Plans to improve the performance even more in the coming months

Oct 9, 2009 15:41 GMT  ·  By

Broadband speeds are always increasing, computing power is increasing and bandwidth costs are falling so it would seem that developers can afford to skimp a little on the speed and optimization of their sites in favor of more features. But practice proves that users are as concerned as ever about speed and developers are taking notice. Digg has just unveiled the first steps in a broader plan to increase the site's performance and improve loading times, which include design tweaks but also the move of some of the content to a Content Delivery Network.

“We’ve heard from you that performance is important and the Digg engineering team are busy working on making our site load faster. We’ve been moving static resources such as CSS, JavaScript and images to a CDN and testing several providers. We have been converting to high performance distributed databases for key features.

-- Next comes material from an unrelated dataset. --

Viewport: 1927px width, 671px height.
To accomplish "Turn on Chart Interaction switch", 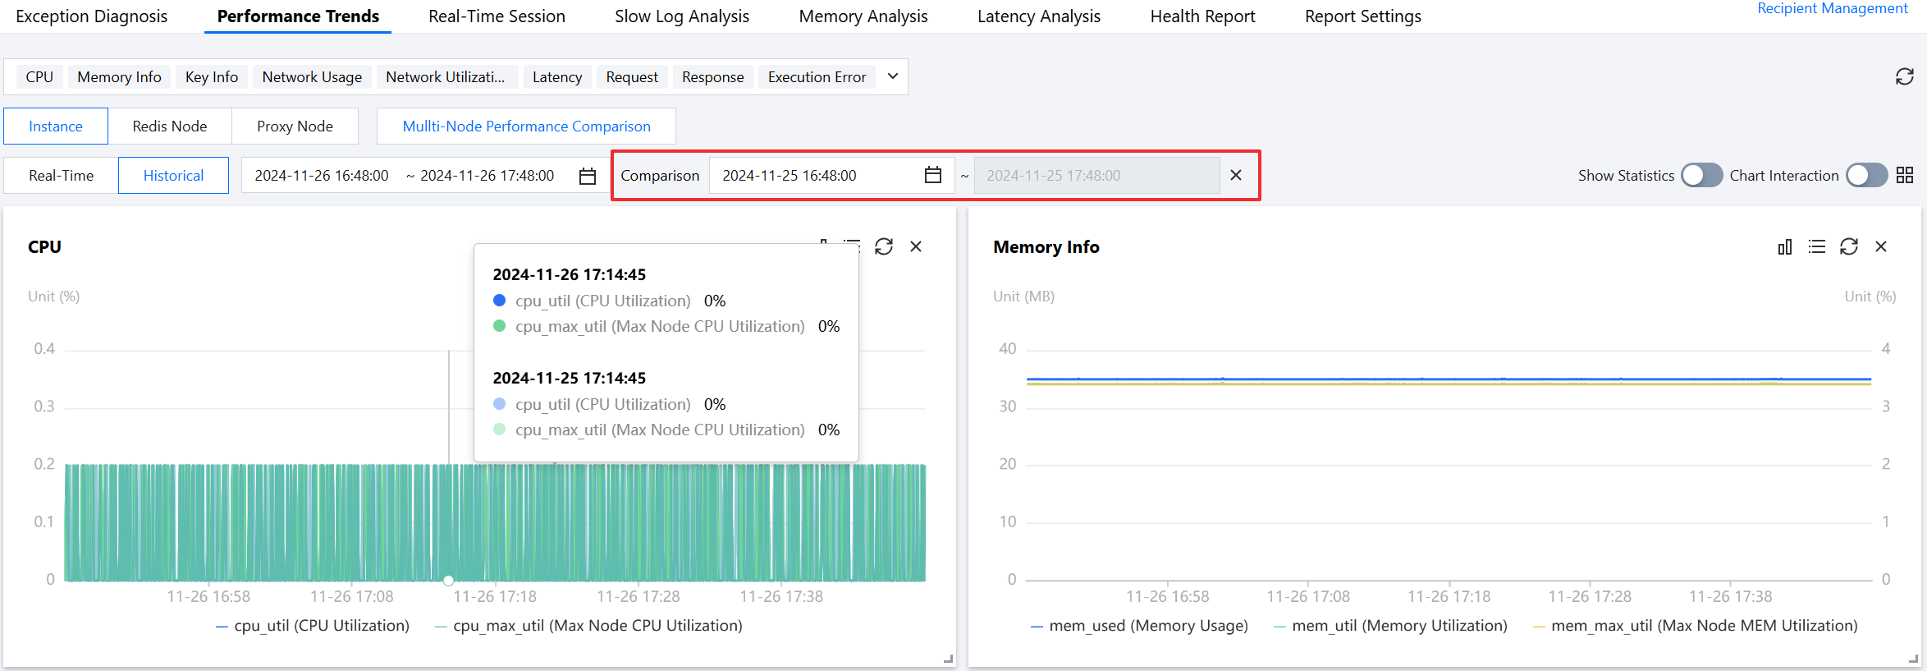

We have also significantly improved our use of cache control directives and removed dependencies on 3rd party sites with performance issues,“ Digg’s VP of Engineering, John Quinn, wrote on the site's blog.

The technical solutions should improve the performance of the site significantly in some cases and CDNs are becoming increasingly appealing especially for the larger sites as they can decrease costs and improve responsiveness by hosting some of the content, in Digg's case the graphical elements and the client-side code, in locations closer geographically to the user.

But the high-tech solutions can sometimes be outperformed by some good old-fashioned optimizing. Digg implemented a very small tweak to the site which proved to provide a big performance boost. By removing the small avatar images that showed up next to the name of the user who submitted the stories, Digg was able to reduce “HTTP requests to Digg for a warm cache load by around 75%.” And this just by removing a 16 pixels image. Users’ avatar will still show up on the story pages, just not in the homepage and story lists. The social news aggregator plans to implement further performance tweaks in the coming months.